Researchers with Minnesota Sea Grant say new findings from a two-year study show PFAS contamination is consistently entering the Great Lakes region through rain and snow.

The project, funded by the United States Geological Survey, monitored precipitation at five locations across Minnesota and Michigan and detected PFAS in every sample collected.

The research will be presented in June at the National Atmospheric Deposition Program Scientific Symposium in Madison, Wisconsin.

Scientists involved in the project say the results strengthen evidence that airborne PFAS pollution is widespread and may travel long distances before settling into watersheds, lakes and surrounding ecosystems.

The findings also raise concerns about the limits of current PFAS monitoring methods.
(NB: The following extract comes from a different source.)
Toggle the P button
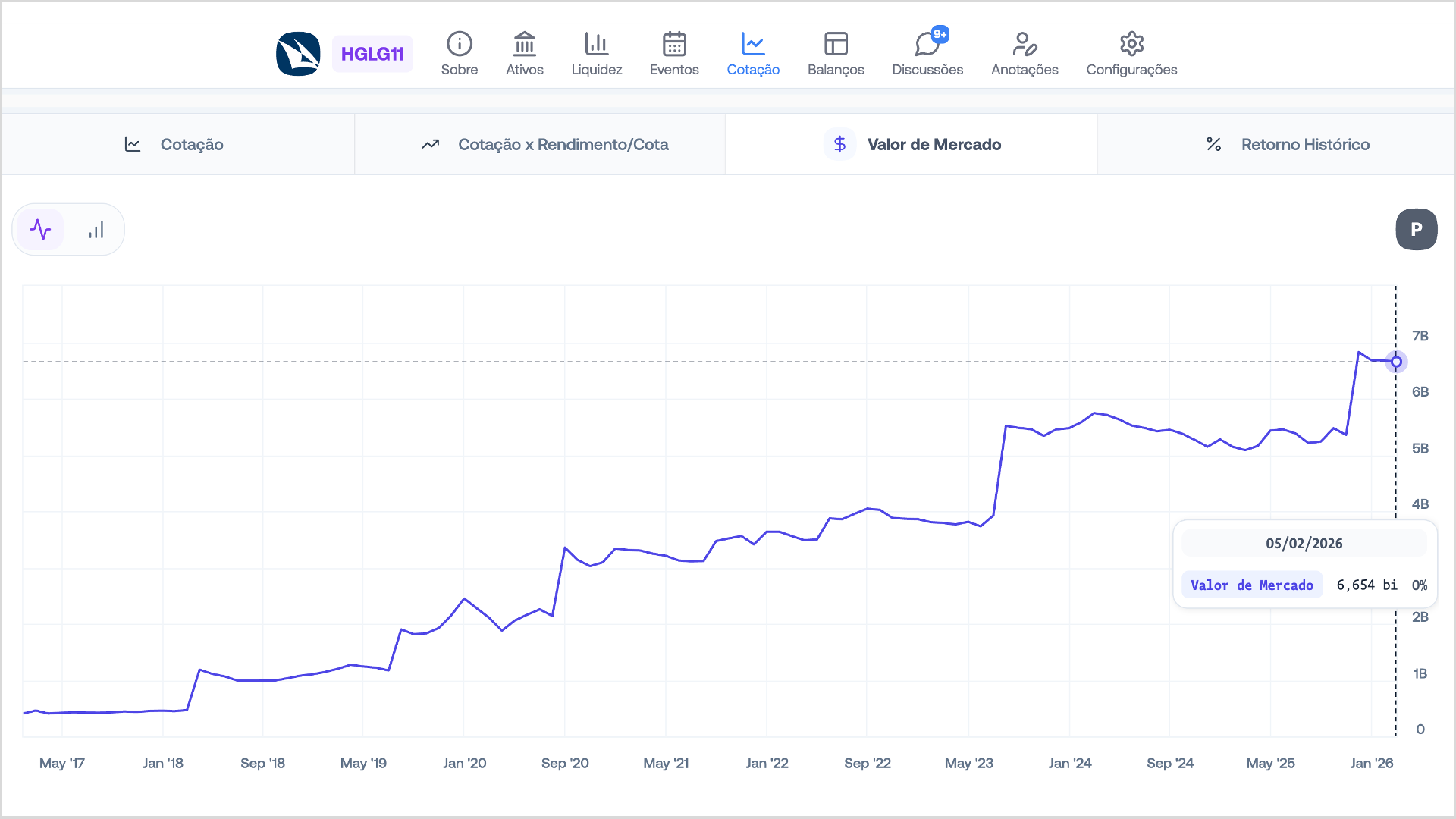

Researchers discovered that routine testing captures only a small fraction of fluorinated chemicals present in precipitation, suggesting environmental contamination may be more extensive than previously understood.
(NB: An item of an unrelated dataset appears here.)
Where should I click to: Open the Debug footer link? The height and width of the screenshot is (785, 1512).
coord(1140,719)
PFAS detected in all samples during two-year study

PFAS are synthetic chemicals widely used in consumer and industrial products, including nonstick cookware, waterproof clothing, firefighting foams and food packaging.

Because many PFAS compounds degrade extremely slowly, they are often referred to as forever chemicals.

The new study focused on atmospheric deposition, the process by which airborne chemicals return to Earth through precipitation.

Weekly rain and snow samples were collected over two years to better understand how PFAS enters the Great Lakes environment.

Project lead Alex Frie, research and fellowship coordinator with Minnesota Sea Grant, said researchers were surprised by both the consistency of PFAS detection and the changing chemical makeup of the samples.

According to Frie, continuous PFAS monitoring allowed researchers to identify short-term spikes in contamination levels that might otherwise have been missed through less frequent testing.

The study found that atmospheric deposition appears to be a persistent source of PFAS contamination throughout the region.

Atmospheric modelling traces potential pollution sources

Researchers also used atmospheric transport modelling to examine the paths of air masses before precipitation events.

By comparing weather patterns with PFAS measurements, scientists are beginning to identify possible source regions linked to contamination.

Miguel Bernardez, a postdoctoral associate involved in the study, said tracking atmospheric transport at this scale is highly complex because researchers are analysing trace chemical concentrations spread across large geographic areas.

The modelling work supports growing evidence that PFAS pollution is not confined to wastewater discharge sites or industrial facilities near waterways.

Instead, airborne transport may allow PFAS and related fluorinated chemicals to move hundreds of miles before being deposited through rainfall or snowfall.

That finding has major implications for environmental management across the Great Lakes basin, where regulators and researchers are increasingly focused on regional pollution pathways rather than isolated local sources.

Current PFAS monitoring may miss hundreds of chemicals

A third analysis presented by the research team examined whether existing PFAS monitoring programmes adequately measure the full range of fluorinated chemicals in the environment.

Graduate researcher Quinn Whiting compared measurements from 33 commonly monitored PFAS compounds against broader testing for extractable organic fluorine.

The results showed that standard PFAS tests accounted for only a small share of total fluorinated chemicals detected in precipitation samples.

Additional screening identified roughly 300 distinct fluorinated chemical signals, including pesticides, pharmaceutical compounds, PFAS precursors and other substances not routinely included in environmental testing programmes.

Whiting said many people assume that standard PFAS monitoring captures all contamination, but current approaches measure only a limited subset of the thousands of PFAS compounds believed to exist globally.

The findings suggest advanced non-target analysis techniques could become increasingly important for understanding the true scale of PFAS contamination in the Great Lakes region.

Long-term PFAS monitoring could shape future policy

Researchers also observed seasonal shifts in atmospheric contamination levels, with some fluorinated compounds increasing during spring and summer before declining in winter months.

Scientists involved in the project say the work could help environmental agencies develop more accurate PFAS budgets for watersheds and improve pollution management strategies across the region.

The study adds to a growing body of evidence that atmospheric transport plays a significant role in spreading PFAS contamination throughout the Great Lakes ecosystem.